*** EXCERPTED DATA

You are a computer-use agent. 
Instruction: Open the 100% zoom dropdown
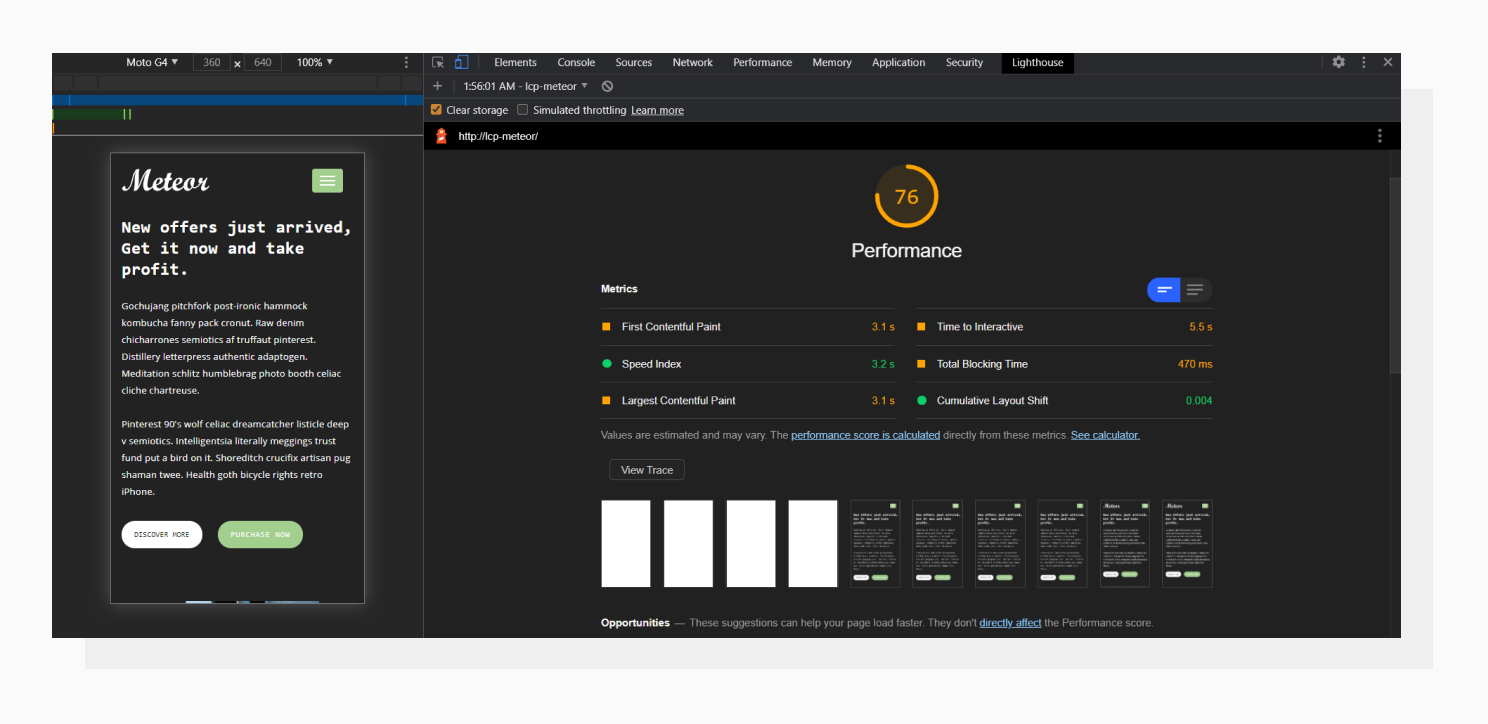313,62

******
*** EXCERPTED DATA

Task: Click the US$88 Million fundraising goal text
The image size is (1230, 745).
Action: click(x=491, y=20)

******
*** EXCERPTED DATA

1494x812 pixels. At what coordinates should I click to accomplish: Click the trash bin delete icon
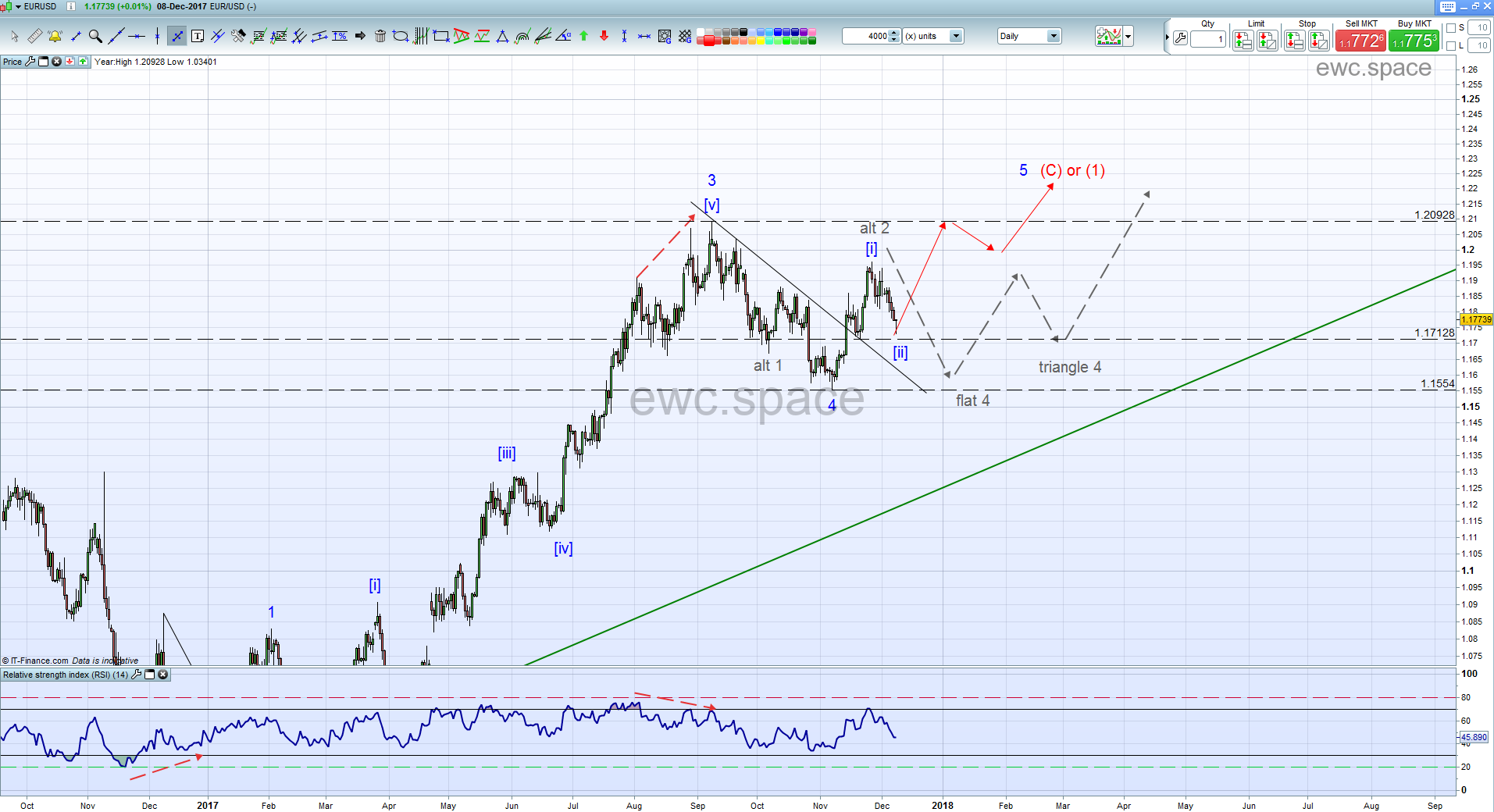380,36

******

**SET TASK:**
Recast the items between the lines holding "Task: Click the" and "Action: click(x=491, y=20)", inclusive, as a two-column CSV with the columns item and answer. Each row holds one item's text and its answer in separate quoted fields, with line breaks turned into spaces.

**FINAL RESULT:**
item,answer
"Task: Click the US$88 Million fundraising goal text The image size is (1230, 745).","Action: click(x=491, y=20)"